* [What you need to do] Only one stretch of the records below is wanted: the lines from the one holding "Choose the Auto Create Ceiling tool" through the one holding "Task: Select the Avg Resolution Days header". Return it exactly, both ends included.

[Data supplied — start]

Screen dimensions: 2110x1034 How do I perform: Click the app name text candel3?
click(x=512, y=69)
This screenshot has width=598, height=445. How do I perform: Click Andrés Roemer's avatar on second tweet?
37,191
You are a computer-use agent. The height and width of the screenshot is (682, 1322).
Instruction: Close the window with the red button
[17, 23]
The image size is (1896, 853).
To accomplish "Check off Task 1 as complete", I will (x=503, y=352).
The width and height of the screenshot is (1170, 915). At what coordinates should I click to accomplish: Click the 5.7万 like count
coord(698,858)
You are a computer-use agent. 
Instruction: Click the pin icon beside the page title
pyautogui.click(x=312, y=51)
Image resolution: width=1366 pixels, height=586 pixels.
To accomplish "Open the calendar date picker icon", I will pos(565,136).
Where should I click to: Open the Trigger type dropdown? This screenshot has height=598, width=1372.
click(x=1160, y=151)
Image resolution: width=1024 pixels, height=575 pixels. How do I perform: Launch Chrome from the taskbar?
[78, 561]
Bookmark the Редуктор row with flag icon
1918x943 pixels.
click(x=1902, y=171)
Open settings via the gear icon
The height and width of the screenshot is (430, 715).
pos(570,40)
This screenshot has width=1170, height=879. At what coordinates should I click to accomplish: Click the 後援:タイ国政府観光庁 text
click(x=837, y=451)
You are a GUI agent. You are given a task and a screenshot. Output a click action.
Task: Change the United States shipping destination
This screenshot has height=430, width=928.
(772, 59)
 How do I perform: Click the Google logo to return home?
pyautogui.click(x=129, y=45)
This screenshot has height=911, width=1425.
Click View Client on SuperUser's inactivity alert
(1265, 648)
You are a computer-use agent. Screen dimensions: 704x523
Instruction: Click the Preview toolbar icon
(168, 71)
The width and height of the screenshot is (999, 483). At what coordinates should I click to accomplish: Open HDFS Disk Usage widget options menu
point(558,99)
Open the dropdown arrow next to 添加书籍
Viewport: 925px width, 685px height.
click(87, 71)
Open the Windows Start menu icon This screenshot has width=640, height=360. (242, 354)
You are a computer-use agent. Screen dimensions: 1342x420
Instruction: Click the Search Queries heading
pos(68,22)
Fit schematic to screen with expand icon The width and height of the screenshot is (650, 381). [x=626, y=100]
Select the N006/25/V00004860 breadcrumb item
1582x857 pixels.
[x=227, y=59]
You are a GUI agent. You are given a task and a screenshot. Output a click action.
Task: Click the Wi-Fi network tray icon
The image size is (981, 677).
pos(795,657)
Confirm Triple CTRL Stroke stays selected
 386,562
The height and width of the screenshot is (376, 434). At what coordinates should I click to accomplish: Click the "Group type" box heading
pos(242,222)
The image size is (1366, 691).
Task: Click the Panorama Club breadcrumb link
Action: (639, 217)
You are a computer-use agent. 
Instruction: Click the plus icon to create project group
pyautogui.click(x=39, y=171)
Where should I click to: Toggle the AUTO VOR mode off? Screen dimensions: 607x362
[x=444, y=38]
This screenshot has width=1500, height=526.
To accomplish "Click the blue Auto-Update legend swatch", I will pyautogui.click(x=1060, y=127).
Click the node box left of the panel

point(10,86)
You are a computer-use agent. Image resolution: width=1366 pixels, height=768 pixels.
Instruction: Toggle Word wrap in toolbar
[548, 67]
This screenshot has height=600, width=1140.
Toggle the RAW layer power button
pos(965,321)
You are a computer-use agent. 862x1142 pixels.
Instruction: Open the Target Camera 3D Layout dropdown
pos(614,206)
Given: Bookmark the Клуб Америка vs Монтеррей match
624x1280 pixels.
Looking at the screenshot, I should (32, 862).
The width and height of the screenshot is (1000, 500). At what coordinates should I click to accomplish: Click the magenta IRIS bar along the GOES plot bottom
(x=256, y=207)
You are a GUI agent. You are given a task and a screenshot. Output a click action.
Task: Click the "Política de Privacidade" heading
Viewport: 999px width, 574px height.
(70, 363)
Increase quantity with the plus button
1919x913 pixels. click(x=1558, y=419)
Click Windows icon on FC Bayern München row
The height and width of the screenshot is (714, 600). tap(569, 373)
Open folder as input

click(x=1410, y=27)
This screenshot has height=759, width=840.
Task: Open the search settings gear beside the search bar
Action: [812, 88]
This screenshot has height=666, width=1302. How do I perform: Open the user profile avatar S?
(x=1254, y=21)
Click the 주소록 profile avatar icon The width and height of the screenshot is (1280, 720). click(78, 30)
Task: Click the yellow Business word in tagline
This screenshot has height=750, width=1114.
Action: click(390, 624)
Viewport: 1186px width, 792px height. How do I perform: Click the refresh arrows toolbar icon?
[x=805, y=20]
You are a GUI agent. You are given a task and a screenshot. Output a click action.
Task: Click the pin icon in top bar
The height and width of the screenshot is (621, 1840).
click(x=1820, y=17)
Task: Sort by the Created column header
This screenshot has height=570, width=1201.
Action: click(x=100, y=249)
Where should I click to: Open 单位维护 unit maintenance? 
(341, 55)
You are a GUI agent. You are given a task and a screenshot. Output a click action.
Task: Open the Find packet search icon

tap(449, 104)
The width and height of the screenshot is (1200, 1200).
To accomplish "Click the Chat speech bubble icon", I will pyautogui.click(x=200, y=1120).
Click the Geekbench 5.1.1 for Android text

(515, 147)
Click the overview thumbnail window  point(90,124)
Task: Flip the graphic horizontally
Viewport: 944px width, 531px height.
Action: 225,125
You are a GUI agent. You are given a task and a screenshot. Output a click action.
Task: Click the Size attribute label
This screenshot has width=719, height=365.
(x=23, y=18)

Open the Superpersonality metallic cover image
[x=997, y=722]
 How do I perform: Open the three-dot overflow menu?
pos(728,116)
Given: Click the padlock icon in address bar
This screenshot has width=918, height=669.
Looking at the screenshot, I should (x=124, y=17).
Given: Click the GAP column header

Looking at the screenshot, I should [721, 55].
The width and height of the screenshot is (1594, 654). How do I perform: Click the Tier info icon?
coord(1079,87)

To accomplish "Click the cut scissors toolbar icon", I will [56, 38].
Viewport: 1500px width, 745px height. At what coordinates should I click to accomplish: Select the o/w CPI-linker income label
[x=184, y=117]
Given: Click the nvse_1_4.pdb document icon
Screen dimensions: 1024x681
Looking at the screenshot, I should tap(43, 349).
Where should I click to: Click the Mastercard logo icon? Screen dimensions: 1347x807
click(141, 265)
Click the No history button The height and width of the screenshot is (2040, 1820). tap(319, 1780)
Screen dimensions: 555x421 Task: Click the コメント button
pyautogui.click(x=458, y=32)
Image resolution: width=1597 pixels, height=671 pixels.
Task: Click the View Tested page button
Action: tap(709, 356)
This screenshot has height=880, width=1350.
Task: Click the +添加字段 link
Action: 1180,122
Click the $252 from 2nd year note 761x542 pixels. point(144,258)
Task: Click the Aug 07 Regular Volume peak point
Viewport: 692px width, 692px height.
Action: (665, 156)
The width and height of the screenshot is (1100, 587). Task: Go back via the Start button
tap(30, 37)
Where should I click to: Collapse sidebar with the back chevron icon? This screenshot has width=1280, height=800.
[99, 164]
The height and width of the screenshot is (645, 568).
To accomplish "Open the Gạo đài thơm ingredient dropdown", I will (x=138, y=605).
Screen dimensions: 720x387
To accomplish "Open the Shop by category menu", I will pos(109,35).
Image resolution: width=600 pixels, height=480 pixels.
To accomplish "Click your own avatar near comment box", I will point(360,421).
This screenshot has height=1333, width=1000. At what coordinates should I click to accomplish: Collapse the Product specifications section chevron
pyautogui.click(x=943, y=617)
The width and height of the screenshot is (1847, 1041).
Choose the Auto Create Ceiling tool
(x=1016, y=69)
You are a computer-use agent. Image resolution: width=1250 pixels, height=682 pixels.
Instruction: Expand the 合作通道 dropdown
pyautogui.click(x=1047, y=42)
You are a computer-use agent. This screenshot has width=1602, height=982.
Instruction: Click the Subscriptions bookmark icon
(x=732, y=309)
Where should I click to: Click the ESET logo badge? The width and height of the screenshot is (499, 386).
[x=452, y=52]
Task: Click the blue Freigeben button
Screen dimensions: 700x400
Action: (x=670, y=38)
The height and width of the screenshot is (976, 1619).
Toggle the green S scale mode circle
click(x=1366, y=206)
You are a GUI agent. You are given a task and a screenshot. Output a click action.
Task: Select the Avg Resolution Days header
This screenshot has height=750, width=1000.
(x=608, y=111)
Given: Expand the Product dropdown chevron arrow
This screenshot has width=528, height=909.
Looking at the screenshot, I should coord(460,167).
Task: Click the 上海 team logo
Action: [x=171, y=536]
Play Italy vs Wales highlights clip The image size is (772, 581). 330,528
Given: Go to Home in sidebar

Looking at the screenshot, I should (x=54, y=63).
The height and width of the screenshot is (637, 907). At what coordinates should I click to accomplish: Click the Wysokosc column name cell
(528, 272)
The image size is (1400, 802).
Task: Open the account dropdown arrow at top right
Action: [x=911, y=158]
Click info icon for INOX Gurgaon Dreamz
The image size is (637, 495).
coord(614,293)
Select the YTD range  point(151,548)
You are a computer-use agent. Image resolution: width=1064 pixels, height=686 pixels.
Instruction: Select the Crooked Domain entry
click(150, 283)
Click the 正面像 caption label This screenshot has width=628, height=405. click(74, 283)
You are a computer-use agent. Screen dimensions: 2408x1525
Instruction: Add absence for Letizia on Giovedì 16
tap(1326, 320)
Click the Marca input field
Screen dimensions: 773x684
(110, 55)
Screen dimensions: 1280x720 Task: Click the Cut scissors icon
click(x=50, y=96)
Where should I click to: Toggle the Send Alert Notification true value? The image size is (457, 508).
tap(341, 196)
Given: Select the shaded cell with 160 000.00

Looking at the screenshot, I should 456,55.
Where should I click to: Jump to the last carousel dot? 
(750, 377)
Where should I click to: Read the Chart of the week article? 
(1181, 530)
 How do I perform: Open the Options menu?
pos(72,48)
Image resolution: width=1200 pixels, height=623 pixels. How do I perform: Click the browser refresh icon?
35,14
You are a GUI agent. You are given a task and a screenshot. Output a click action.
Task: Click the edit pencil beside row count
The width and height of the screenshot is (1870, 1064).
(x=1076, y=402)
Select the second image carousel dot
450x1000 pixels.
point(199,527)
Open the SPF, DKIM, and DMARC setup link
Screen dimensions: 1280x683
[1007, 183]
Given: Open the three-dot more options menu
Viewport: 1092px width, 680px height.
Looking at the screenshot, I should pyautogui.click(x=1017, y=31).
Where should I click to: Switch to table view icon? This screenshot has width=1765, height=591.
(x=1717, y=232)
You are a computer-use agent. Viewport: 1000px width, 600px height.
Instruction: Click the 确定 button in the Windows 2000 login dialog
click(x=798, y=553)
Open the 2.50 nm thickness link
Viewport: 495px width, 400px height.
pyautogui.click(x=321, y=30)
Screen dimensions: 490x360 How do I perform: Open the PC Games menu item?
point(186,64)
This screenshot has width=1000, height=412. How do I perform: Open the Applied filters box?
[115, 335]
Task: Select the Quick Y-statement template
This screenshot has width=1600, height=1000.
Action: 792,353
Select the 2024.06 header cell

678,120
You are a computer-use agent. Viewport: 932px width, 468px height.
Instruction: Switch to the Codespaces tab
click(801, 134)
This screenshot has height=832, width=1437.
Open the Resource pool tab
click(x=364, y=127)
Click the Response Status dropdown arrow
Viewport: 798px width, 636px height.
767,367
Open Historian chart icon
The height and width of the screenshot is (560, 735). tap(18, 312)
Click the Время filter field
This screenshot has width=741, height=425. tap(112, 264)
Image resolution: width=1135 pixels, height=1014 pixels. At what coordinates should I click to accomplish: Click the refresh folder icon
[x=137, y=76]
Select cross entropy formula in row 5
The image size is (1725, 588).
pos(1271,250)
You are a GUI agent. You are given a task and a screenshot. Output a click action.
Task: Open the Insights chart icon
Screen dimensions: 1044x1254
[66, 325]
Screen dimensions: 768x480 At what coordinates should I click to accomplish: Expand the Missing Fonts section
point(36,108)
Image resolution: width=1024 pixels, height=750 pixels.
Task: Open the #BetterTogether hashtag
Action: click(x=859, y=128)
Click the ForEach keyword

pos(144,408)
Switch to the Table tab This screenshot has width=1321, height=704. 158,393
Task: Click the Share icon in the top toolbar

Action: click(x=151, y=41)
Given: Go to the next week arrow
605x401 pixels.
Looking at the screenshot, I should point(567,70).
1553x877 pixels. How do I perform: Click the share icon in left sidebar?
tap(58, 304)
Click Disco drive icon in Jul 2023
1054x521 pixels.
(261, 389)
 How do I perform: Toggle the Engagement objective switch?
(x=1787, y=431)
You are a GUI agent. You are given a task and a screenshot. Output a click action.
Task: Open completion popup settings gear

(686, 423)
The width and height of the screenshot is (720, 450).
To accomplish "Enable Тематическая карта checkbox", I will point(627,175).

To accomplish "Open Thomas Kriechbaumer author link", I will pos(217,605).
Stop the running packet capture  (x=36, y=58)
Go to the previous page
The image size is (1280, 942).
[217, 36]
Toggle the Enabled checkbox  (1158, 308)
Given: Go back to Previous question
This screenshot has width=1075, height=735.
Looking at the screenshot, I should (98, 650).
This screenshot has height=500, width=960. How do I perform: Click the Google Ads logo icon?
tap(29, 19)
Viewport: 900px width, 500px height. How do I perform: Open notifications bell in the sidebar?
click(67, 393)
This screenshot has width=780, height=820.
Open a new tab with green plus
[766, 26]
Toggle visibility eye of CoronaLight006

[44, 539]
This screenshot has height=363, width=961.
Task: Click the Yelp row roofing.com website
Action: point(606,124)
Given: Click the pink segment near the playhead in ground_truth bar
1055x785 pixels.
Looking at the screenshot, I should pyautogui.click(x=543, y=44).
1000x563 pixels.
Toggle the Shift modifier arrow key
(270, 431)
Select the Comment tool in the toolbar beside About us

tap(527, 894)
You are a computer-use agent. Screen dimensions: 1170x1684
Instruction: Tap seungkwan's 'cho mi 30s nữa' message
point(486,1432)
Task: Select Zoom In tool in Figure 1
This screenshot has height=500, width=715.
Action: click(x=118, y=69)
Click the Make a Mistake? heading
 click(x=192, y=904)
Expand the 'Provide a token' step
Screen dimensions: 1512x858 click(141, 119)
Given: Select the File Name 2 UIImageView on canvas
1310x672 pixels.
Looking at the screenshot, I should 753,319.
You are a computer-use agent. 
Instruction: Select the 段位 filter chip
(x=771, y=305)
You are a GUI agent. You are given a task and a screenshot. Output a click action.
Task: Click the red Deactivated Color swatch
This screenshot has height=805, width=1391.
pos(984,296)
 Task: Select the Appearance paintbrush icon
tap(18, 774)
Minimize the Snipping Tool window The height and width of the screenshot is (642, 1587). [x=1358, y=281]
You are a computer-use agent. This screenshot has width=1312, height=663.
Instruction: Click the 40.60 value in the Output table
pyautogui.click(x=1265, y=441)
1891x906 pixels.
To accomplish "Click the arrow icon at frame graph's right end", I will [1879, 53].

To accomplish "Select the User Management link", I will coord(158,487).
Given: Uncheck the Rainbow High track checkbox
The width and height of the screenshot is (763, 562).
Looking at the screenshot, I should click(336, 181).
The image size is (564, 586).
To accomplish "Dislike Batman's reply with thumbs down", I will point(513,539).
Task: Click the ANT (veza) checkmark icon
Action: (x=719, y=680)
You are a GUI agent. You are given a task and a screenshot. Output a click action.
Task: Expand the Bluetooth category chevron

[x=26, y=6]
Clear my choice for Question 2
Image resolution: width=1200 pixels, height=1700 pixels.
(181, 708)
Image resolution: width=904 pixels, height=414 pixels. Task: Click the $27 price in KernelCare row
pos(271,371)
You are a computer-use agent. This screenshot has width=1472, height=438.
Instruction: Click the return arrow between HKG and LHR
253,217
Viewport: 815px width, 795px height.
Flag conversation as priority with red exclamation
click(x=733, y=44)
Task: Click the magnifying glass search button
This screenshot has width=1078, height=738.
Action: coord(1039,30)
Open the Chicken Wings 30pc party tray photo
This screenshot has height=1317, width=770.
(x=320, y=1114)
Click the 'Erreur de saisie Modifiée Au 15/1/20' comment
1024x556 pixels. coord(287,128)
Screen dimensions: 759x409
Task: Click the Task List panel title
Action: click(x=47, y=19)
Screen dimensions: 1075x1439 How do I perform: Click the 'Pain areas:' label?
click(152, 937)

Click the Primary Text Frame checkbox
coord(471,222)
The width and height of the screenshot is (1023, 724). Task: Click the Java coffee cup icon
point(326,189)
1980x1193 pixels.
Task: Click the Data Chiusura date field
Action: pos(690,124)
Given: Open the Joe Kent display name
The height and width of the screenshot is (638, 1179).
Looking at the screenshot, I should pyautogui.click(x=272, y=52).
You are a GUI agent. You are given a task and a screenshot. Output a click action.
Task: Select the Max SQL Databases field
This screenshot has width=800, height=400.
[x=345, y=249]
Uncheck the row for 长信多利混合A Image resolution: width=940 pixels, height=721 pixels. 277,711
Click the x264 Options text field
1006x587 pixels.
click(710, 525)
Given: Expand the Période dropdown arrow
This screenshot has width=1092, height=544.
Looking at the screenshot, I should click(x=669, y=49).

[Data supplied — finish]

* [Written answer]
Choose the Auto Create Ceiling tool
(x=1016, y=69)
You are a computer-use agent. Image resolution: width=1250 pixels, height=682 pixels.
Instruction: Expand the 合作通道 dropdown
pyautogui.click(x=1047, y=42)
You are a computer-use agent. This screenshot has width=1602, height=982.
Instruction: Click the Subscriptions bookmark icon
(x=732, y=309)
Where should I click to: Click the ESET logo badge? The width and height of the screenshot is (499, 386).
[x=452, y=52]
Task: Click the blue Freigeben button
Screen dimensions: 700x400
Action: (x=670, y=38)
The height and width of the screenshot is (976, 1619).
Toggle the green S scale mode circle
click(x=1366, y=206)
You are a GUI agent. You are given a task and a screenshot. Output a click action.
Task: Select the Avg Resolution Days header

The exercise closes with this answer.